-- GOAL --
Reproduce the data below, changing each occurrence of "pixels" to "px" and leaving everything else unaltered.
BEGIN EXTRACTED MATERIAL
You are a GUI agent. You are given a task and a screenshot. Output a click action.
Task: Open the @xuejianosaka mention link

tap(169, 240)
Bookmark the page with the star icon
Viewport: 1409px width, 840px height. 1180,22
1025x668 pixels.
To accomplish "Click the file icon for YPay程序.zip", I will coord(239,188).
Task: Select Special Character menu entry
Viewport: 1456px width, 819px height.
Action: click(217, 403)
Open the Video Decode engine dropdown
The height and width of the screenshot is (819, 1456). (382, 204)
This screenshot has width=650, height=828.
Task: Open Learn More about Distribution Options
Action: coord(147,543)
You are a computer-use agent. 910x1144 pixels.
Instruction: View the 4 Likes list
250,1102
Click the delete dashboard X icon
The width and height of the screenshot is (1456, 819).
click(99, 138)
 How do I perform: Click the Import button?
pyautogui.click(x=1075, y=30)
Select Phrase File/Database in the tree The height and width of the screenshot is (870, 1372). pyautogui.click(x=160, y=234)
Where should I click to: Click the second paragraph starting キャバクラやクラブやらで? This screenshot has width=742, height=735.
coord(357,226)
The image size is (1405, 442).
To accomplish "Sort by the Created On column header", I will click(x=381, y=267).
END EXTRACTED MATERIAL
-- EXERCISE RESPONSE --
You are a GUI agent. You are given a task and a screenshot. Output a click action.
Task: Open the @xuejianosaka mention link

tap(169, 240)
Bookmark the page with the star icon
Viewport: 1409px width, 840px height. 1180,22
1025x668 px.
To accomplish "Click the file icon for YPay程序.zip", I will coord(239,188).
Task: Select Special Character menu entry
Viewport: 1456px width, 819px height.
Action: click(217, 403)
Open the Video Decode engine dropdown
The height and width of the screenshot is (819, 1456). (382, 204)
This screenshot has width=650, height=828.
Task: Open Learn More about Distribution Options
Action: coord(147,543)
You are a computer-use agent. 910x1144 px.
Instruction: View the 4 Likes list
250,1102
Click the delete dashboard X icon
The width and height of the screenshot is (1456, 819).
click(99, 138)
 How do I perform: Click the Import button?
pyautogui.click(x=1075, y=30)
Select Phrase File/Database in the tree The height and width of the screenshot is (870, 1372). pyautogui.click(x=160, y=234)
Where should I click to: Click the second paragraph starting キャバクラやクラブやらで? This screenshot has width=742, height=735.
coord(357,226)
The image size is (1405, 442).
To accomplish "Sort by the Created On column header", I will click(x=381, y=267).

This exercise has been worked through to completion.